A study using as a standard model for obesity the nematode known as Caenorhabditis elegans found that an extract in ethanol of Panus neostrigosus mushrooms showed promise as a natural and effective agent for suppressing the appetite and preventing obesity.

==Taxonomy==

In 2012 the name Panus neostrigosus was formally described as a new taxon exhibiting a new combination of attributes of existing species, about which there has been taxonomic confusion.

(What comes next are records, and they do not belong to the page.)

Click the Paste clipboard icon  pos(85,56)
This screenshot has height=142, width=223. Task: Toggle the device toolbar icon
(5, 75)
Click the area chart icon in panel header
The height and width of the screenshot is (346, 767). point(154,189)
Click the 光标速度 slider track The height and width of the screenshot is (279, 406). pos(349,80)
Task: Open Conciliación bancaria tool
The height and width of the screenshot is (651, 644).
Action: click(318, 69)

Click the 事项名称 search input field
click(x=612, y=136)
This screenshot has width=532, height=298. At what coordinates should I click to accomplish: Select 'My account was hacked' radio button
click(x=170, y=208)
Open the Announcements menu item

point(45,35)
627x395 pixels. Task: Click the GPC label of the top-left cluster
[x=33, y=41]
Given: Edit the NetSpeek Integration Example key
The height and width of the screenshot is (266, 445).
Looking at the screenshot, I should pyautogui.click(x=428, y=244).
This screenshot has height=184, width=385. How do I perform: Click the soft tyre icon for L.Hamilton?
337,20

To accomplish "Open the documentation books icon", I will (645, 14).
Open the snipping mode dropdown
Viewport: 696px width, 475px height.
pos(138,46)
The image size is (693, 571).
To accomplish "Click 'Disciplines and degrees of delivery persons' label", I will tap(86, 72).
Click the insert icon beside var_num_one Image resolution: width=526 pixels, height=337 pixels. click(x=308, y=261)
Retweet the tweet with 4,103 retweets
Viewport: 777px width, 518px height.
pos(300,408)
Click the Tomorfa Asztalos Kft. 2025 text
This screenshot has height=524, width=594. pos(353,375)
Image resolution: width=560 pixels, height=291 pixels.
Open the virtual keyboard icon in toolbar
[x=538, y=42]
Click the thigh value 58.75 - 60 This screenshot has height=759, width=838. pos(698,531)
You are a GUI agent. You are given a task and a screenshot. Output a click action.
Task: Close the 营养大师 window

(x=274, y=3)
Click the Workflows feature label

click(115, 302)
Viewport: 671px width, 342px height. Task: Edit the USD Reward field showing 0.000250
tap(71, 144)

For example, much discussion has taken place as to whether Panus neostrigosus correctly should be designated Panus lecomtei. Two earlier taxa, Lentinus strigosus and Lentinus lecomtei, had been accepted as distinct species, but later they were considered to be the same taxon. Art. 11.5 of the International Code of Nomenclature for algae, fungi, and plants states that when a choice exists between legitimate names of equal priority, the first name to be effectively published should be chosen. Of the two taxa, Lentinus strigosus was the first. However, now it may seem best to recognize that the fungus in question best belongs in the genus Panus. Instead of simply transferring Lentinus strigosus into the genus as Panus strigosus, it was decided to create a new species, Panus neostrigosus, while redescribing it with traits clearly applying to both of the earlier Lentinus species. It appears that some accept this approach, and others do not. In 2026, the trend seems to be toward favoring the name Panus neostrigosus.

===Etymology===

In 1838 when Elias Magnus Fries named the genus Panus, no mention was made of why the name Panus was chosen. However, a good bet is that it derives from the Latin pannus meaning "a cotton cloth or rag," referring to the kind of hairy, ragged-looking mushroom caps seen on species in the genus.

The species name neostrigosus, with neo- meaning "new," translates to "new strigosus, the strigosus being from Lentinus strigosus, the taxon upon which it was based.